▼

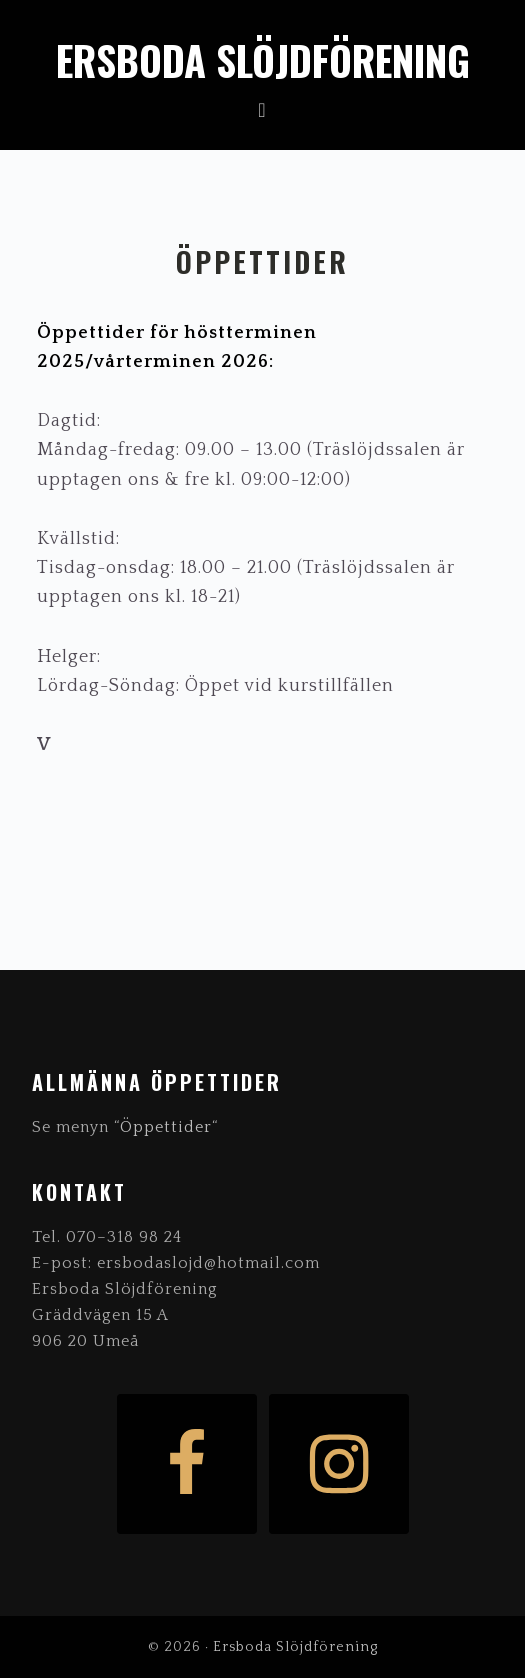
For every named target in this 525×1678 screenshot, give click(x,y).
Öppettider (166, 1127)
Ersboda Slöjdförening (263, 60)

▲
▼

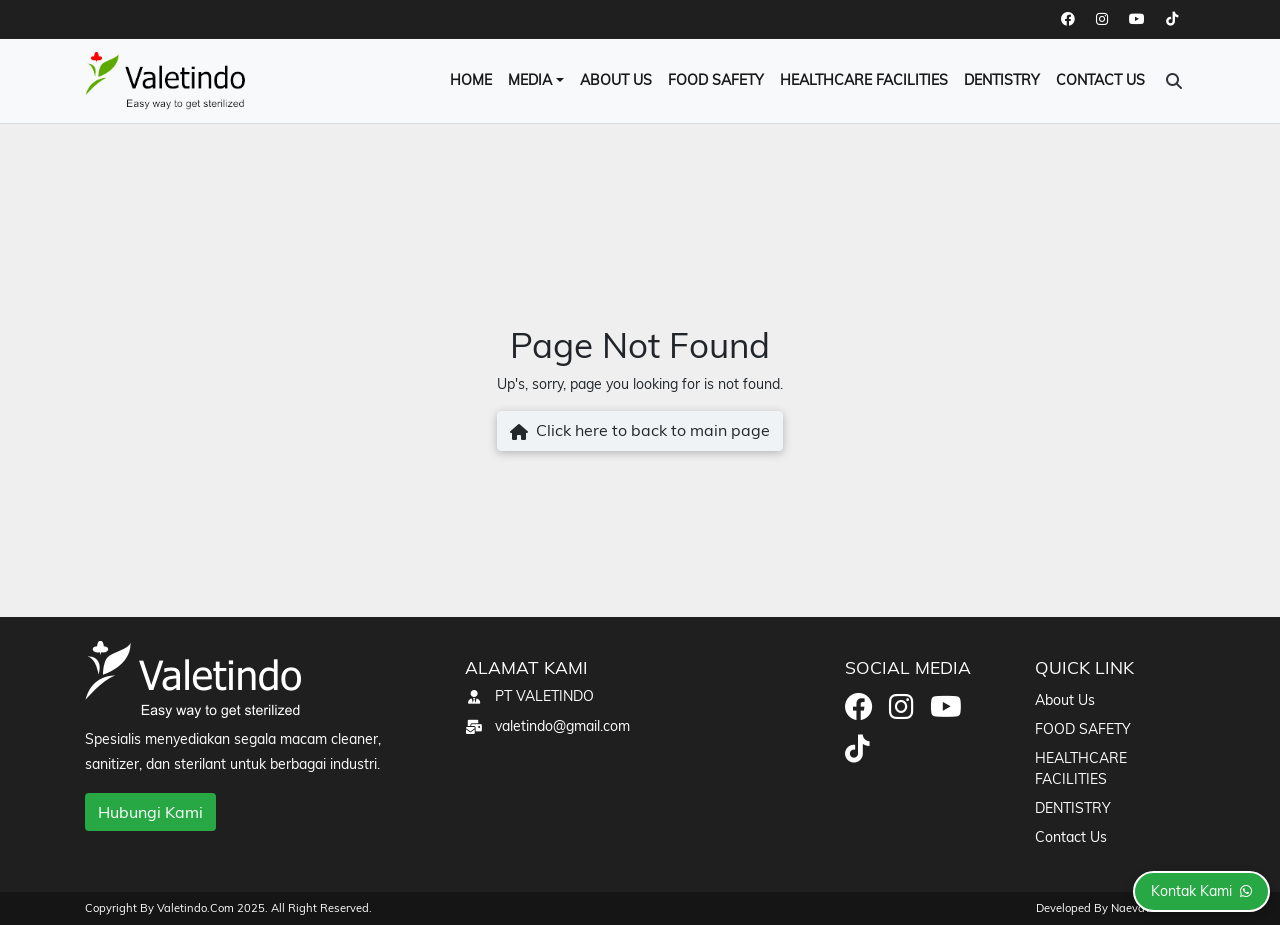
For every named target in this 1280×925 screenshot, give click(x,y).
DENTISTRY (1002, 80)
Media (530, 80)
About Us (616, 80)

▲

Task requirements:
Reproduce word for word the stretch of the material from the line containing "For every named target in this 525×1678" through the line containing "Öppettider (166, 1127)", with both of those lines included.

Solution for this exercise:
For every named target in this 525×1678 screenshot, give click(x,y).
Öppettider (166, 1127)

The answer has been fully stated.